* _Extrait fourni_

+===+

La salle El Mouggar (ex. Aletti) d'Alger, dont le nom même est une arabisation-déformation du mot amazigh Amougger qui veut dire rencontre, aurait pu être, comme son nom l'indique, un lieu de rencontre pluri-culturel.
Au lieu de cela, si les murs parlaient, ses murs nous révéleront tous les dénigrements dont furent l'objet certains intellectuels algériens dont Moufdi Zakaria, auteur de Kassaman ou Mohamed Dib, auteur de La grande maison.
Située en plein centre de la capitale, cette salle était gérée par le Ministère de la Culture et de l'information (c'est-à-dire : Inculture et désinformation).
Autant dire que c'était tout simplement une forteresse bien gardée. S'y aventurer relevait purement du suicide.
J'étais conscient et de l'impossibilité et du danger de tenter de s'introduire dans pareille tribune, chasse gardée du pouvoir.
Ma jeunesse – j'avais 22 ans – et ma conviction de militer pour une juste, pacifique et noble cause me poussa à y passer outre.
Mon ami Mohamed-Said Ziad, journaliste à Algérie-Actualité m'y encouragea et me procura une aimable introduction.
Après maintes tentatives, la direction de la salle m'accorda une participation à une soirée poétique collective.
Au lendemain de la promulgation du décret présidentiel portant Révolution Agraire, le ministère de « la culture », célébra cet événement.
La matinée du 13 juillet 1972, M. Ahmed Taleb El Ibrahimi, l'occupant dudit ministère, eut, entre autres, à inaugurer une exposition de peinture.

+===+

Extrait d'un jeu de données
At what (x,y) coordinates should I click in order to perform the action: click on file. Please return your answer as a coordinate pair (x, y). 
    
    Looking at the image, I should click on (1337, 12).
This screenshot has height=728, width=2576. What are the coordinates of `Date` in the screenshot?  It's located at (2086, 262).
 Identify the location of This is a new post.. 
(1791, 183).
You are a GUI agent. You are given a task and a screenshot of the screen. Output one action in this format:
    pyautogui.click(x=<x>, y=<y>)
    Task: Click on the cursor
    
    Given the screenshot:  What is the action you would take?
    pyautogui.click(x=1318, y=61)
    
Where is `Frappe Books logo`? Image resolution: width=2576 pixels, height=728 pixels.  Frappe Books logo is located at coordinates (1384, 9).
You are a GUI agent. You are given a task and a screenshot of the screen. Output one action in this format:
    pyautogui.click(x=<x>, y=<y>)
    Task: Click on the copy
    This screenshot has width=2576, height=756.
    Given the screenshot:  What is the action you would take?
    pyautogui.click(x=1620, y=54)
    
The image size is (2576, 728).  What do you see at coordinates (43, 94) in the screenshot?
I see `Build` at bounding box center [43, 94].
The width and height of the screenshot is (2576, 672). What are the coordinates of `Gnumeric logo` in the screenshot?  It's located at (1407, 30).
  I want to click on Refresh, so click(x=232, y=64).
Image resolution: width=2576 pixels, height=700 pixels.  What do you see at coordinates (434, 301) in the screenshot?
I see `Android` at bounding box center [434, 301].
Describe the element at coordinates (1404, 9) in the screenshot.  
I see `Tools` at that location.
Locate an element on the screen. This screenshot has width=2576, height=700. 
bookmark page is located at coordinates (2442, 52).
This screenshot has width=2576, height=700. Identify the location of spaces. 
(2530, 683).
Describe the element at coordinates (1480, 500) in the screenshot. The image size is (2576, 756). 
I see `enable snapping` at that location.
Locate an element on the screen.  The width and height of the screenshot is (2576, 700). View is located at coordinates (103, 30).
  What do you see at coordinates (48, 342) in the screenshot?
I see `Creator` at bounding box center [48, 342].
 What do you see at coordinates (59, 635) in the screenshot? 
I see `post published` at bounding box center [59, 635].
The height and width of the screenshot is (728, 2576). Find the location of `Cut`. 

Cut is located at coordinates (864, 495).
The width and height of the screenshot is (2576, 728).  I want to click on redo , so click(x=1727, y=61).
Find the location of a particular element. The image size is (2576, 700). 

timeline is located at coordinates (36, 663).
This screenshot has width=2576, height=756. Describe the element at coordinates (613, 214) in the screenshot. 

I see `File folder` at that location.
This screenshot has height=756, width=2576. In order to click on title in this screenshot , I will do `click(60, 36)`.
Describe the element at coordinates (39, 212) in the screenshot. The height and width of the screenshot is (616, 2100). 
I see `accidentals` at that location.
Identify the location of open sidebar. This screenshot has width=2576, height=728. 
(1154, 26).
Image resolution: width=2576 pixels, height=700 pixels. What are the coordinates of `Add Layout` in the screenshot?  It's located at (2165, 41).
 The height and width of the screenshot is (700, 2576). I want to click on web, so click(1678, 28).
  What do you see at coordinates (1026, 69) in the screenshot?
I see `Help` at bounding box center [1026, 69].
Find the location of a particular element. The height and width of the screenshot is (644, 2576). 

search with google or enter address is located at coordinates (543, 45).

+===+

* _Consignes et exigences_
Selon l'extrait fourni, que veut dire le mot amazigh Amougger ? Les lignes n'ont aucun rôle dans cet exercice.

* _Solution proposée_
Il veut dire « rencontre ».